Gotham also has banked on gutsy singing from up-and-coming
stars. Goren noted with pride that every member of the Sutermeister
ensemble has been a soloist in a leading company or apprentice
program. His Christine, mezzo Beth Clayton, will be featured
in this spring's New York City Opera revival of Handel's Xerxes.
She sings with an aching vulnerability and a vibrant, wide-ranging
tone that recall the late Tatiana Troyanos.
A former accompanist to Leontyne Price, Goren has a knack
for assembling top-notch teams. The Sutermeister crew includes
Robin Guarino, who has directed at the Met and Glimmerglass,
and veterans from Broadway's The Lion King.

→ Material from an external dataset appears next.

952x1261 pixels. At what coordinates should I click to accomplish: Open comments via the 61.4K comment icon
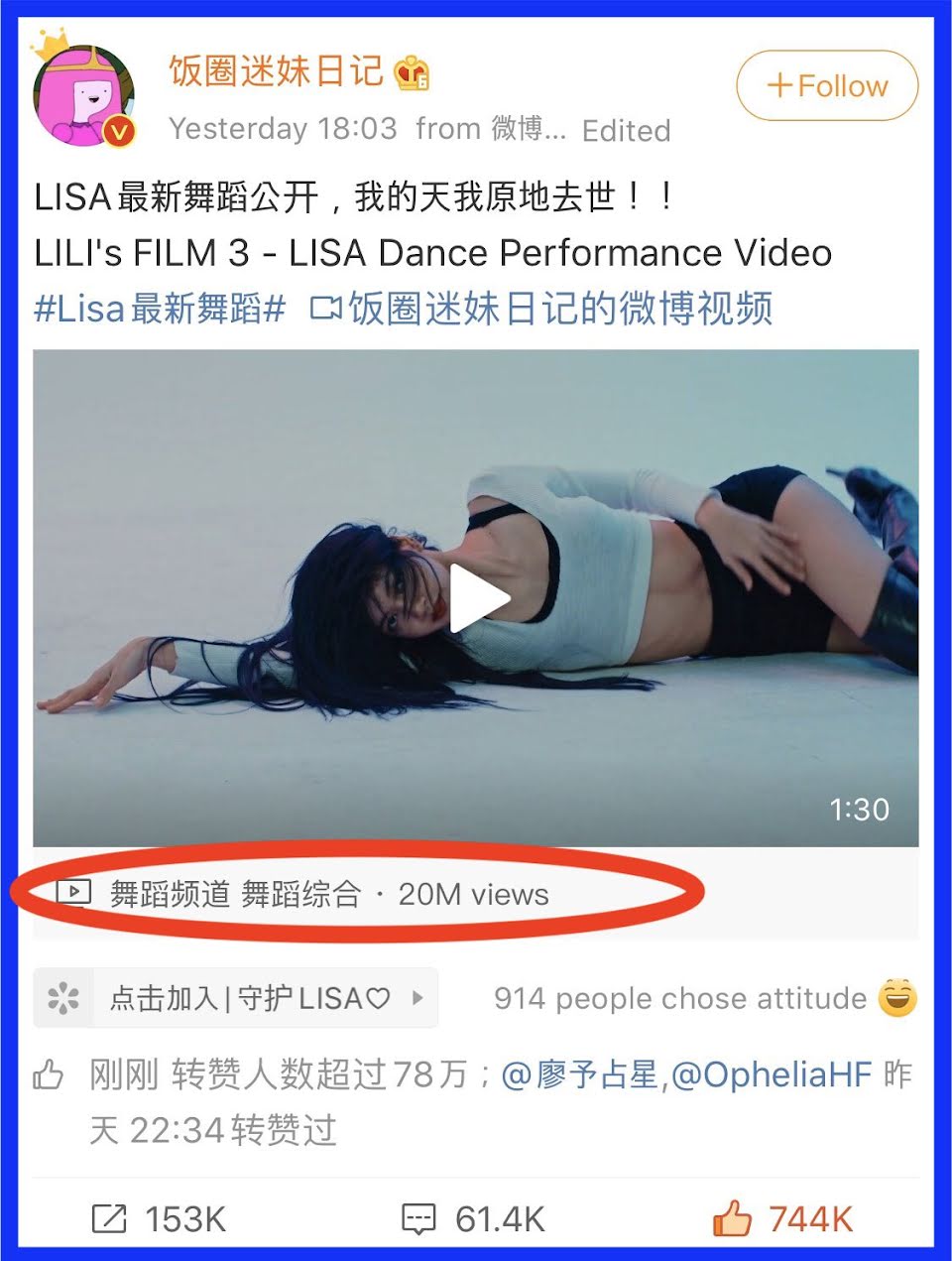[x=418, y=1219]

The conductor may seem easygoing, but he runs a tight ship.
"You are the dream cast!" he cooed in rehearsal,
deftly shifting gears: "And this is a possible effect,
but it's not the one I want." Annotations scribbled into
scores, the singers sat up straight, awaiting Goren's no-nonsense
downbeat.
Gotham's high-powered board, led by Karen Lerner, also has
been key to its success, recently boosting the company's annual
budget from $260,000 to $365,000, despite lean times. "When
you have a good purpose, the resources will follow—if
you deliver," said managing director Tim O'Leary.
Arachnophobes or not, opera lovers are looking to Gotham to
deliver again with Sutermeister's creepy-crawly rarity.